Jake coccolò la bambina. Lei fece dei leggeri schiamazzi durante i vezzeggiamenti.
“Spiegami perché i bonazzi sono tutti froci.”
“Stacy...”
“Mentre spingevo con i reni a pezzi non ci ho fatto caso. Ora però, Dio, saranno questi cazzo di ormoni ma il dottor Keane è proprio un figo della miseria”
“Stay, ti consiglio di essere meno sboccata durante l’intervista.”
“Come fosse la prima che faccio. So parlare bene se mi ci metto. Non mi hai visto l’altra sera telegiornale delle diciassette?”
“No,anche perché a quell’ora io provo di solito” le chiacchiere furono interrotte dal pannolino da cambiare di Vanilla e, a seguire, dalla diretta televisiva.
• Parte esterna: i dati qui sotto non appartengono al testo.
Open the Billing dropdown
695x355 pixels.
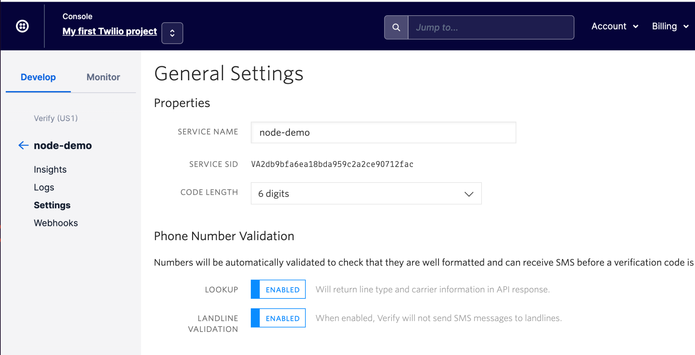coord(669,26)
Era andata bene. In un clima scanzonato e dissacratorio tutti e tre avevano raccontato il loro punto di vista. Heath voleva essere sicuro che non lo avesse sognato. Che Jake , durante la pausa pubblicitaria non si fosse avvicinato a lui e gli avesse accarezzato la spalla sussurrando: “Un giorno mi spiegherai perché hai scelto hot spot 69 come nikname. Soprattutto a cosa si riferisce sessantanove.”
“Ehm”
“Facciamo stasera a cena?”
Un appuntamento? Jake Keane gli aveva chiesto un appuntamento in piena diretta televisiva! E se qualcuno avesse udito? Se avessero mandato il dialogo in diretta tv? William avrebbe sentito, era rimasto a casa appositamente. Anche il ragazzo di Jake , il misterioso ragazzo di Jake , avrebbe sentito. Per fortuna nessuno se n’era accorto, e, inevitabilmente, Heath aveva accettato.
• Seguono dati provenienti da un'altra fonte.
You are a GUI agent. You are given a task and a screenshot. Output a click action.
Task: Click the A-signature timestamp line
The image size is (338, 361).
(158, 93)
A William disse che andava da sua madre. Non gliene venne una migliore. Lei si lamentava sempre delle scarsità delle sue visite. A sentire lei il New Jersey era per suo figlio distante quanto Parigi.
“Farò presto.”
“Lo credo. Non vorrai fare le ore piccole da tua madre spero” Heath si chinò su di lui, gli baciò le labbra senza evitare di mordere quello inferiore che era rosso e pieno. Volarono scintille. Era inevitabile.
“Perché prima...”
“Dai...” perché no, pensò Heath. Era così eccitato che se anche Jake si fosse messo a parlare di colli dell’utero dilatati e fibromi tutto il tempo, la sua erezione non avrebbe in ogni caso smesso di fargli male nei jeans. Molto più probabilmente Jake avrebbe fatto quello che gli riusciva meglio, vale a dire: sbattere le ciglia in maniera sincronizzata alla lingua che umidificava le labbra ... Pieno come sono rischio di bagnarmi. William intuì l’assenso e avvicinò la bocca al collo. Lo baciò attirandolo verso di sé. In una manciata di secondi il direttore d’orchestra fu nudo dalla cintola in giù. Heath si abbassò per passargli la lingua tra le cosce. Quando fu saturo di urli e incitamenti, lo prese in bocca. Durò una dozzina di minuti.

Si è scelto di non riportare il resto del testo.